L’Ops di Unicredit su Banco BPM ha scatenato le reazioni politiche di due “pesi massimi” del governo: il ministro dell’Economia, Giancarlo Giorgetti, e il vicepremier e leader leghista, Matteo Salvini.
La posizione di Giorgetti
Il ministro dell'Economia ha lamentato la mancanza di una preventiva consultazione con il governo da parte di Unicredit. ”L’operazione è stata comunicata, ma non concordata col governo”. E ha aggiunto: “Poi vedremo, come è noto esiste la golden power. Il governo farà le sue valutazioni, valuterà attentamente quando Unicredit invierà la sua proposta per le autorizzazioni del caso”. Il ministro ha sottolineato che un'operazione di tale portata dovrebbe prevedere una trasparenza istituzionale maggiore, lasciando intendere che il "galateo" in queste circostanze prevede che il Tesoro venga informato.
Tuttavia, Giorgetti ha ricordato che il governo ha a disposizione lo strumento della golden power, che potrebbe essere esercitato qualora l'operazione venisse ritenuta lesiva dell'interesse nazionale. Con una citazione di von Clausewitz, “il modo più sicuro per perdere la guerra è impegnarsi su due fronti, poi chissà che magari questa volta questa regola non sarà vera”, ha suggerito la complessità di impegnarsi su più fronti, considerato che l’istituto guidato dal Ceo Andrea Orcel punta anche alla tedesca Commerzbank.
La posizione di Salvini
Il vicepremier, dal canto suo, ha espresso un forte scetticismo sull'operazione, sottolineando il rischio di creare concentrazioni eccessive nel settore bancario e di favorire interessi stranieri rispetto a quelli italiani. “A me le concentrazioni e i monopoli non piacciono mai. Ero rimasto al fatto che Unicredit volesse crescere in Germania. Non so perché abbia cambiato idea. Unicredit ormai di italiano ha poco e niente: è una banca straniera”, ha rimarcato.

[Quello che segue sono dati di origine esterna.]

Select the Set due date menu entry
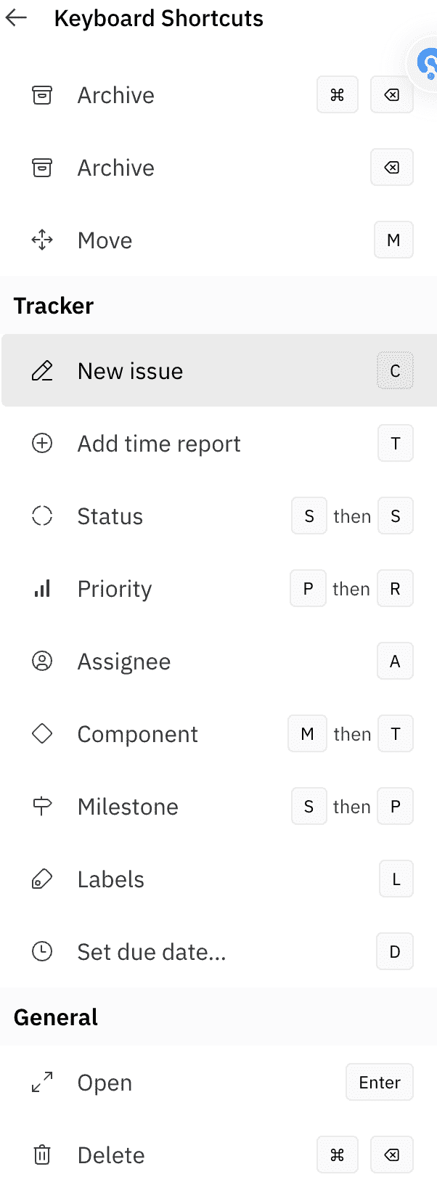Viewport: 437px width, 1185px height. 152,952
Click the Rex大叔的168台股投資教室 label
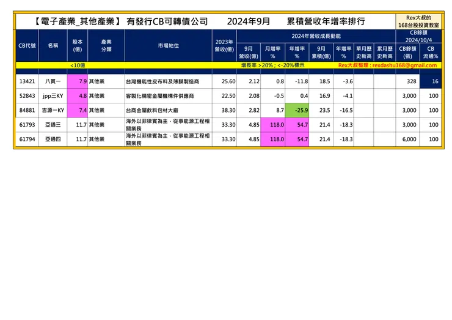452x320 pixels. click(418, 21)
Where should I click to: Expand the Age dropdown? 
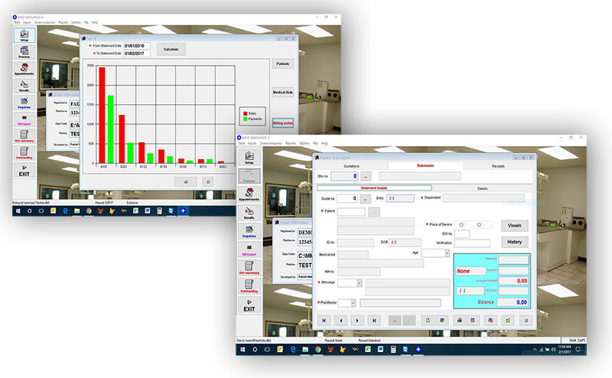446,253
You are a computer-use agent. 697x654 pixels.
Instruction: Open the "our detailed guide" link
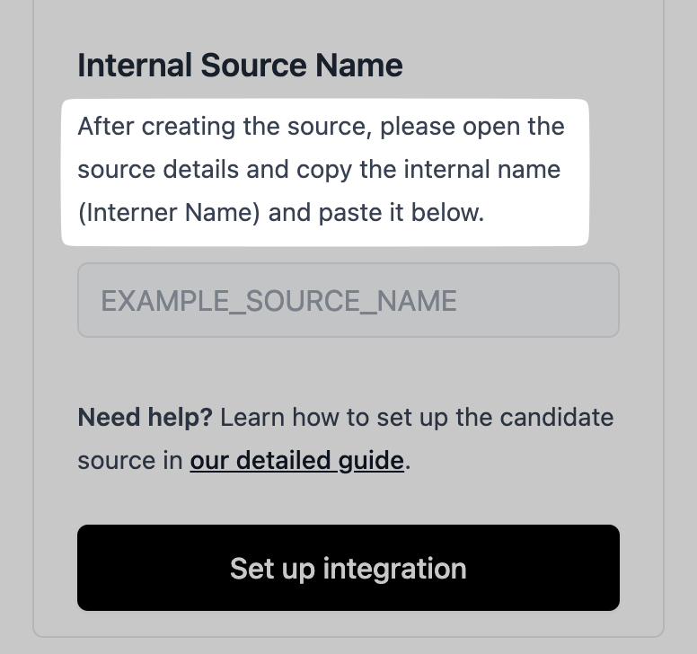pyautogui.click(x=296, y=461)
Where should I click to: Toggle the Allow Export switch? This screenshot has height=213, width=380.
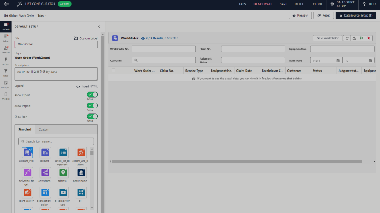click(x=92, y=95)
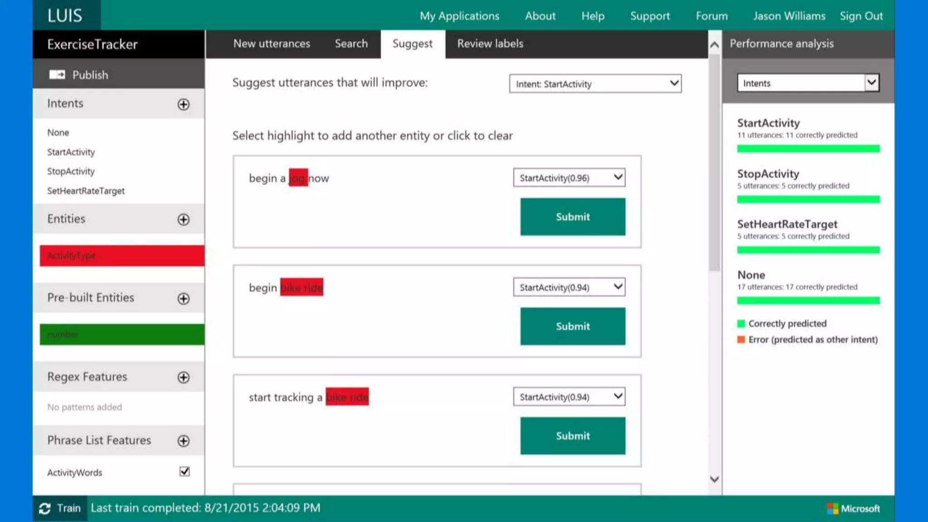This screenshot has width=928, height=522.
Task: Click the Train refresh icon
Action: click(44, 508)
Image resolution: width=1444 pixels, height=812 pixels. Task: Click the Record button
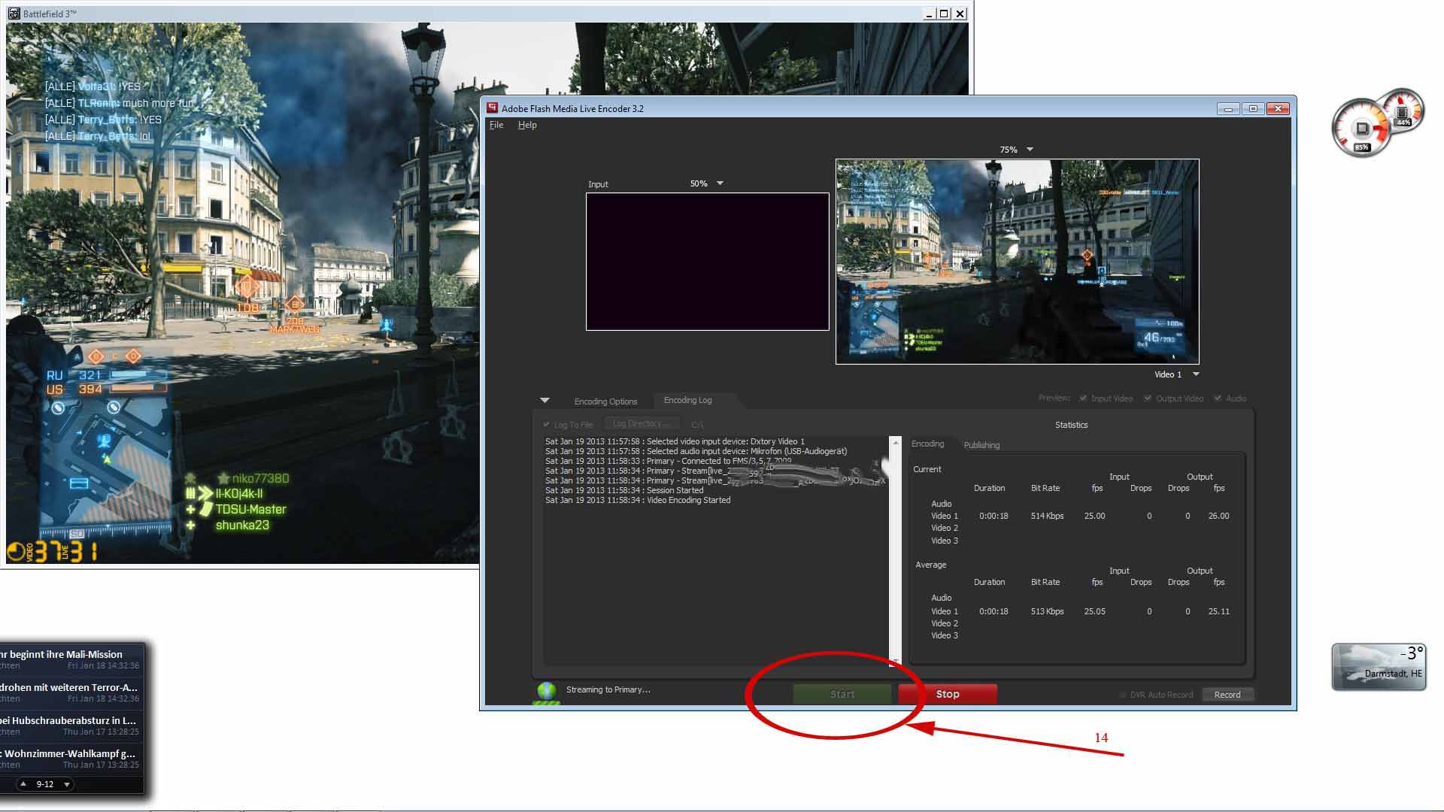1227,695
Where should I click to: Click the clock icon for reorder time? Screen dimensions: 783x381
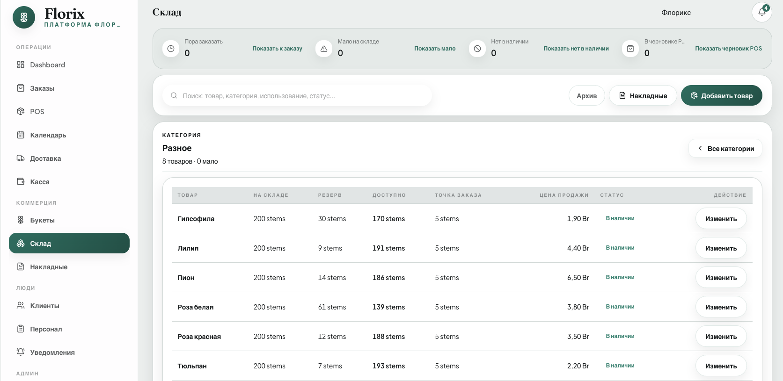(x=171, y=49)
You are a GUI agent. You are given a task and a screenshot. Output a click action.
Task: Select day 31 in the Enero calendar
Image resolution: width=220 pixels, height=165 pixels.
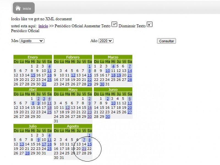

Salvini ha ribadito il suo storico sostegno a un terzo polo bancario italiano che includa Mps e Banco Bpm. “A me sta a cuore che realtà come Bpm e Mps, che stanno collaborando, soggetti italiani che potrebbero creare il terzo polo italiano, non vengano messe in difficoltà”, ha aggiunto non escludendo che ci possano essere manovre ostili: "Non vorrei che qualcuno volesse fermare l’accordo Bpm-Mps per fare un favore ad altri.", e ha interpretato l'operazione di Unicredit come un possibile tentativo di bloccare tale progetto. Così, non ha mancato di lanciare una stoccata a Banca d’Italia, "L’interrogativo mio e di tanti risparmiatori è: Banca d’Italia c’è? Che fa? Esiste? Che dice? Vigila?", ha evidenziato criticando l’operato di Via Nazionale.
"Siccome sono tra i più pagati d’Italia, da cittadino italiano vorrei sapere se è tutto sotto controllo", ha concluso sollevando dubbi sul suo ruolo di vigilanza e chiedendo maggiore trasparenza e responsabilità da parte dell’istituzione.
La questione di fondo
Pur se i commenti non sono stati formulati con le stesse modalità, le parole di Giorgetti e Salvini sembrano riflettere due differenti problematiche. Giorgetti, con un approccio tecnico e istituzionale, punta a gestire l'operazione nell'ambito degli strumenti normativi a disposizione, senza aprire conflitti frontali. Salvini, invece, ha adottato una linea più politica, difendendo l'identità italiana delle banche e criticando l’eventuale perdita di controllo nazionale.
Ma c’è un nodo più profondo
Unicredit-Banco Bpm sarebbe la seconda operazione italiana di rilevante portata degli ultimi anni dopo Intesa Sanpaolo-Ubi del 2020. Integrazioni che hanno messo in luce la “solitudine” di Mps rispetto a questo quadro in movimento (cui si potrebbe aggiungere anche il rafforzamento di Unipol in Bper e in Popolare Sondrio).
La resistenza a inglobare una banca con problemi storici di bilancio (oggi però superati grazie all’operato dell’ad Lovaglio) suona comunque critica rispetto alle aspettative di un governo che non ha mai nascosto di “fare il tifo” per il terzo polo oltre Intesa e Unicredit. E il fatto che Giorgetti abbia ventilato l’esercizio della golden power sembra proprio significare che una delle bussole è la salvaguardia degli interessi nazionali.